Chiudono il volume tre Appendici: un quadro delle fonti sui momenti salienti della vita di Gorgia e dei giudizi espressi su di lui nelle prime due; una nuova testimonianza su Teodoro di Bisanzio, nella terza: infatti, in Phld. Rhet. 4, P. Herc. 1007 col. 5a, 9-22, al rigo 16 Gaines legge Θεοδώρου anziché Ζωπύρου (Sudhaus):6 proposta interessante, ma che richiede ulteriori verifiche, dato lo stato di conservazione del testo, non suscettibile di una lettura univoca da parte degli studiosi.7

Seguono le note; una ricca bibliografia, benché costituita prevalentemente da testi di studiosi anglosassoni; una sintetica presentazione dei collaboratori; un indice che accoglie indistintamente gli autori, antichi e moderni, i termini tecnici, gli eventi storici citati.

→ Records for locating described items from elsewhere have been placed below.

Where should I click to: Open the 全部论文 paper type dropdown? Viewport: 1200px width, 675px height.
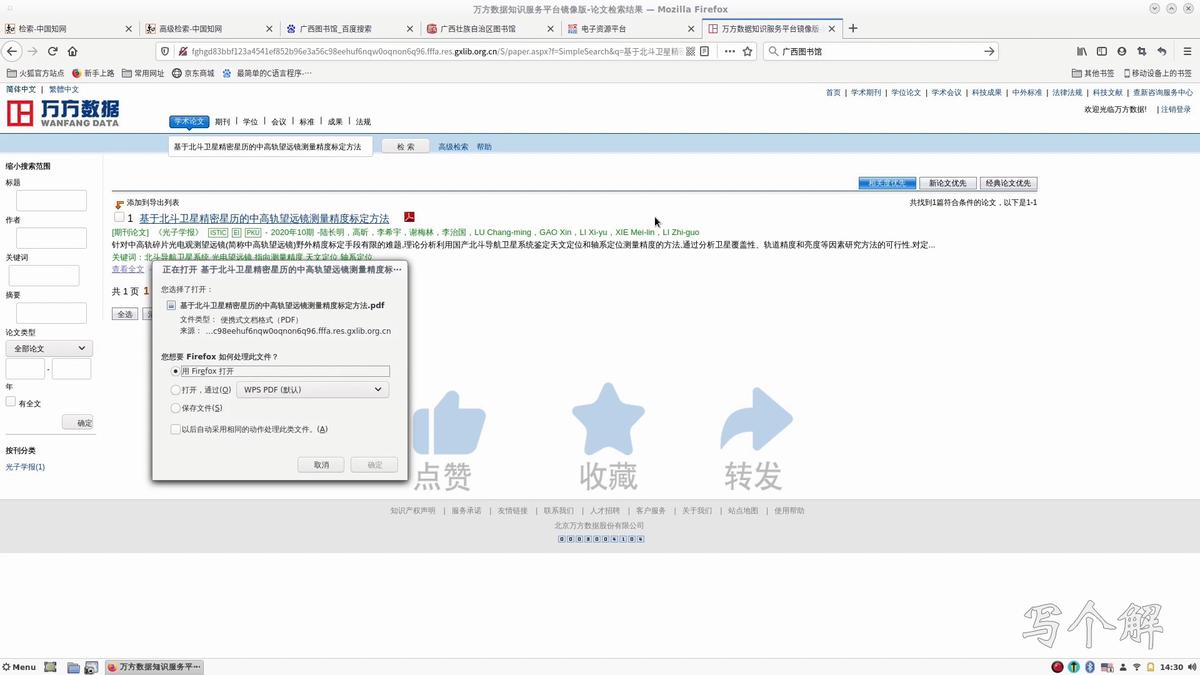(48, 347)
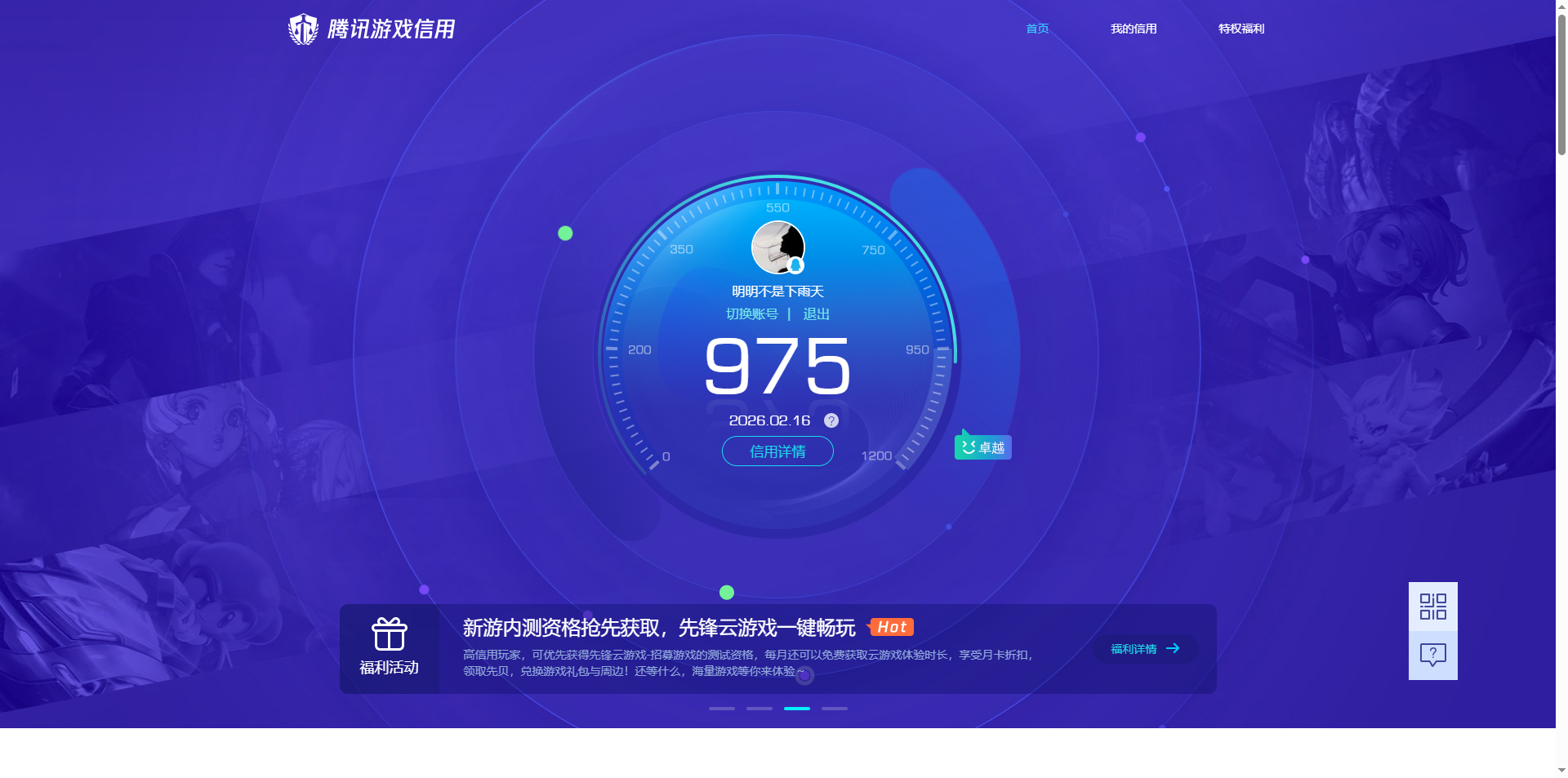The image size is (1568, 778).
Task: Click the 切换账号 link
Action: click(x=752, y=313)
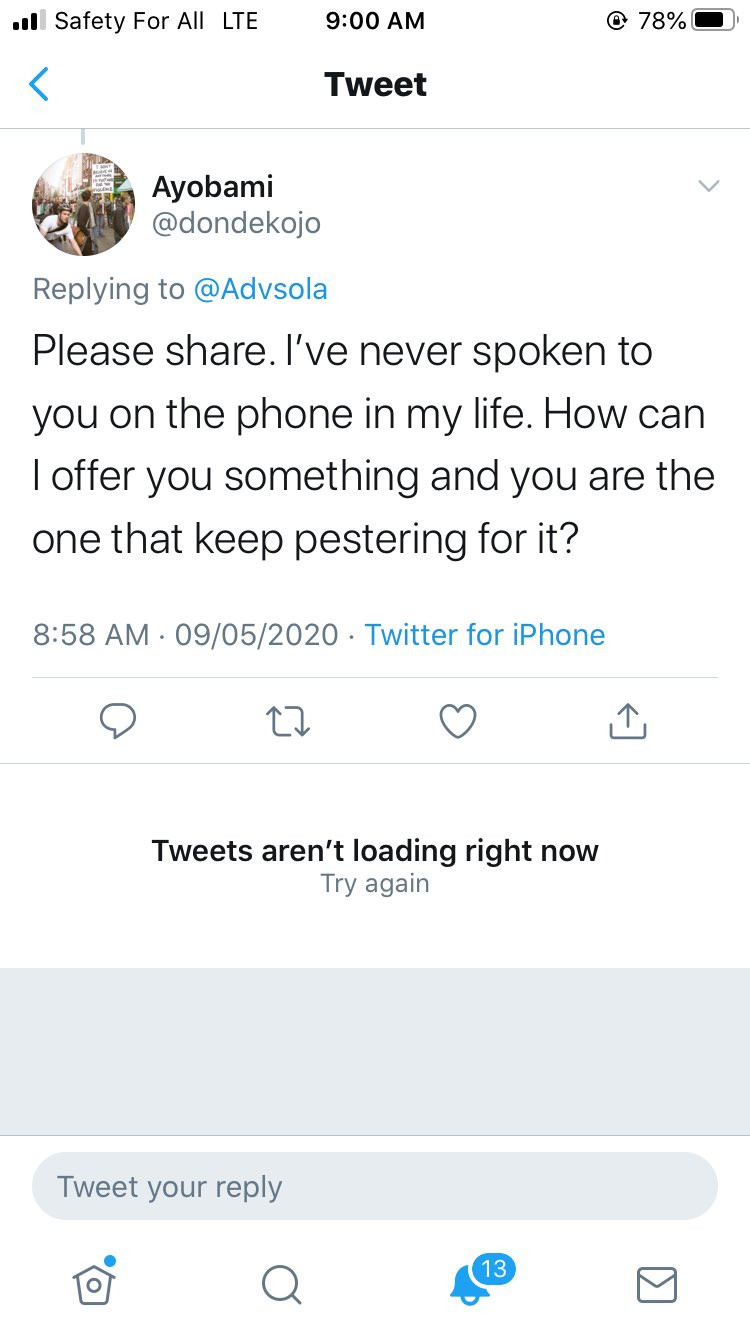This screenshot has width=750, height=1334.
Task: Open the @Advsola mention link
Action: tap(260, 289)
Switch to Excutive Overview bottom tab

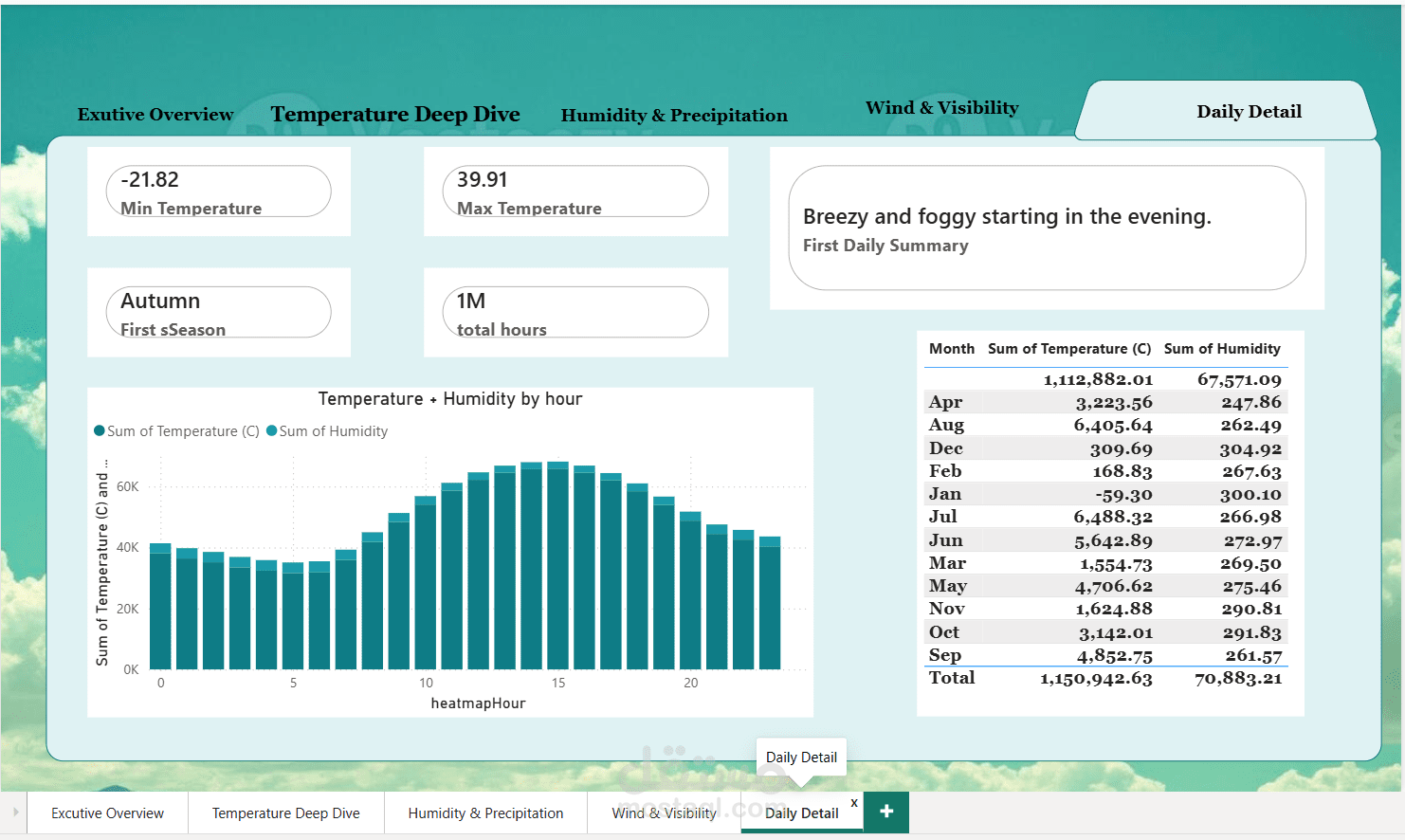[x=107, y=813]

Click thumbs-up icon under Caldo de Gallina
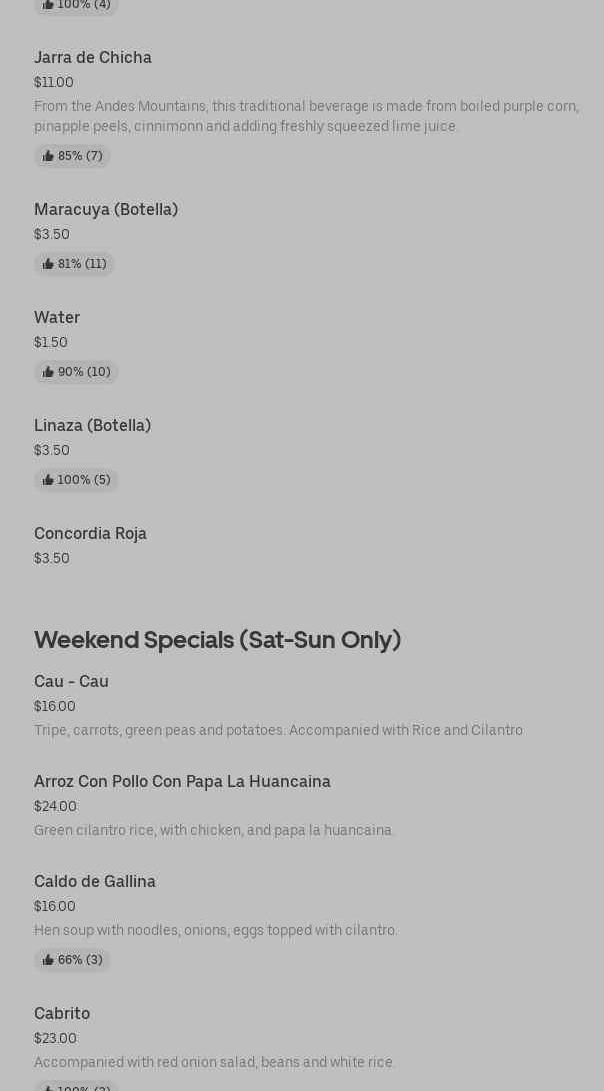48,960
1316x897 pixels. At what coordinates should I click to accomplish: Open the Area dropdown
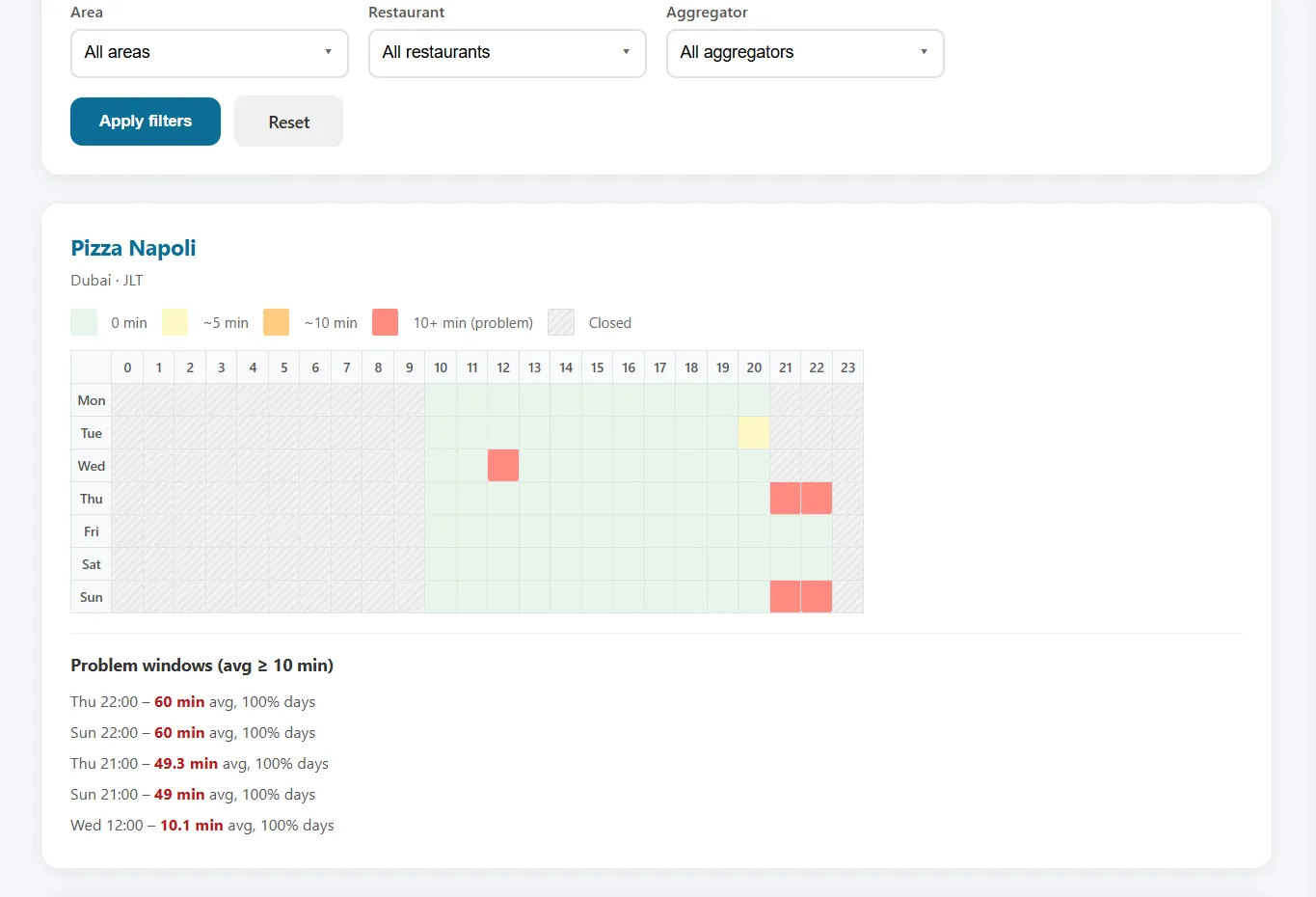tap(209, 53)
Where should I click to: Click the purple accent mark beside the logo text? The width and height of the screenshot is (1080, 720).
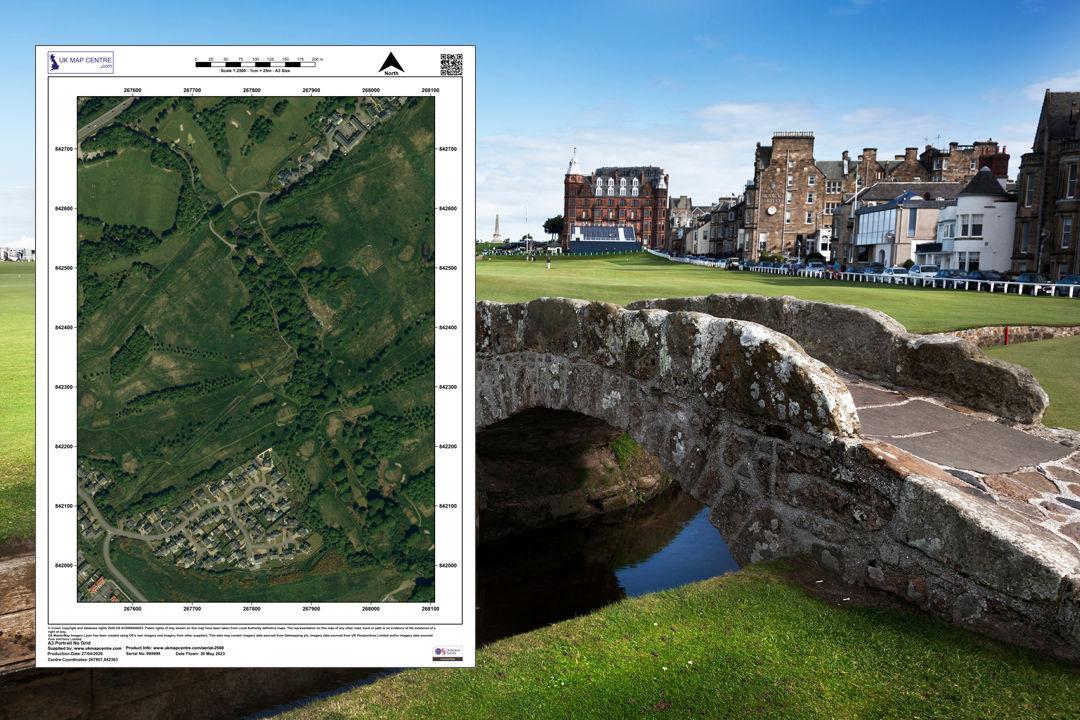point(107,66)
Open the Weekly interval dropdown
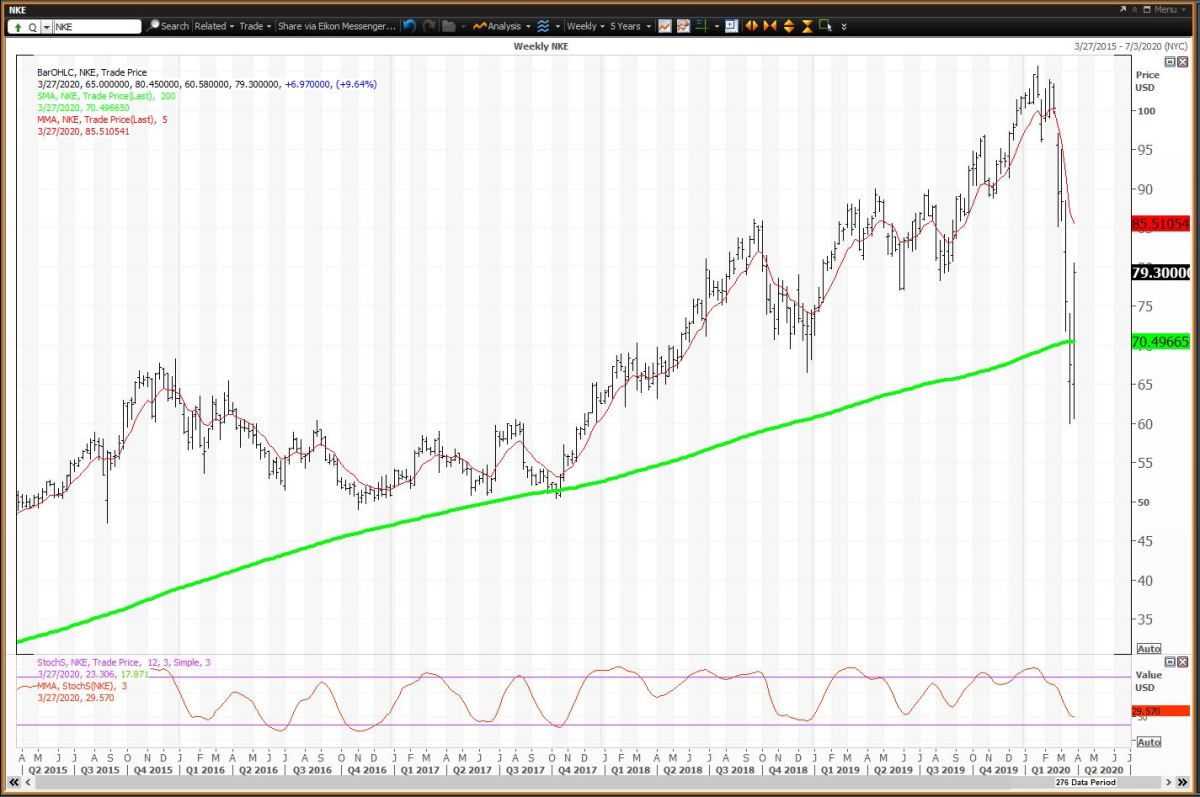This screenshot has width=1200, height=797. pos(584,26)
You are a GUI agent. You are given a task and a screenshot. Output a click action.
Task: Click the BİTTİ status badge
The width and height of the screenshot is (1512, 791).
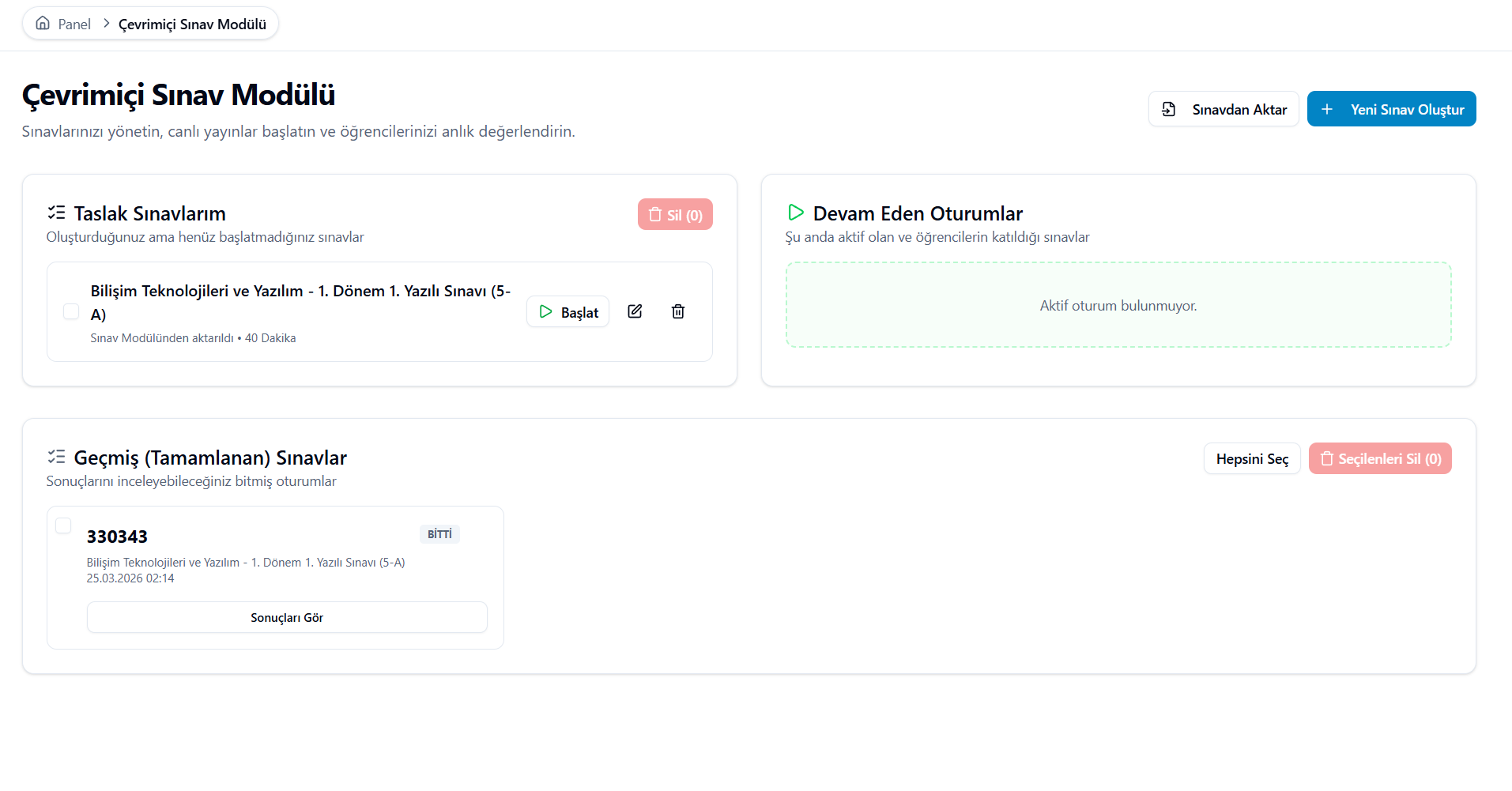coord(439,534)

La veste grafica appare accurata e non emergono significativi errori di stampa: in particolare, a p. 47 leggi “Velia […] is on the western coast of Italy”.

Authors and titles

Introduction
1. Terry L. Papillon. Unity, Dissociation, and Schismogenesis in Isocrates
2. Robert N. Gaines. Theodorus Byzantius on the Parts of a Speech
3. Carol Poster. Gorgias’ “On Non-Being”: Genre, Purpose, and Testimonia
4. Thomas Rickert. Parmenides: Philosopher, Rhetorician, Skywalker
5. Robin Reames. Heraclitus’ Doublespeak: The Paradoxical Origins of Rhetorical Logos
6. Marina McCoy. Rhetoric and Royalty: Odysseus’ presentation of the Female Shades in Hades
7. David C. Hoffman. Metis, Themis, and the Practice of Epic Speech
8. M. Svoboda. It Takes an Empire to Raise a Sophist: An Athens-Centered Analysis of the Oikonomia of Pre-Platonic Rhetoric
Afterword: Edward Schiappa. Persistent Questions in the Historiography of Early Greek Rhetorical Theory
Appendix A: Carol Poster, A Timeline of the Life of Gorgias of Leontini
Appendix B: Carol Poster, A Summary of Gorgias’ Work and Activity
Appendix C: Robert N. Gaines, A New Testimonium of Theodorus Byzantius
Notes
Bibliography
Index

Notes

1. Precedenti versioni dei contributi di Reames e Rickert sono stati pubblicati rispettivamente in Philosophy and Rhetoric 46 (3): 328-350; 47 (4): 472-493.

2. E. Schiappa, “Did Plato Coin Rhētorikē” AJPh 111 (4): 457-470; Th. Cole, The Origins of Rhetoric in Ancient Greece, Baltimore 1991.

3. Il termine, coniato da G. Bateson nei suoi scritti di antropologia, indica un processo di differenziazione nei comportamenti degli individui che porta alla separazione in gruppi.

4. P. Bourdieu, Outline of the Theory of Practice, trans. R. Nice, Cambridge, 1977 (ed. or. 1972); M. de Certeau, The Practice of Everyday Life, trans. S. Rendall, Berkeley 1984 (ed. or. 1980).

5. Sono applicate al V secolo le riflessioni di D.W. Thandy, Warriors into Traders: The Power of the Market in Early Greece, Berkeley 1997.

6. S. Sudhaus, Philodemi volumina rhetorica, Lipsiae 1892-1896.

7. Come si può desumere dall’apparato critico proposto e da una ricognizione degli studi citati.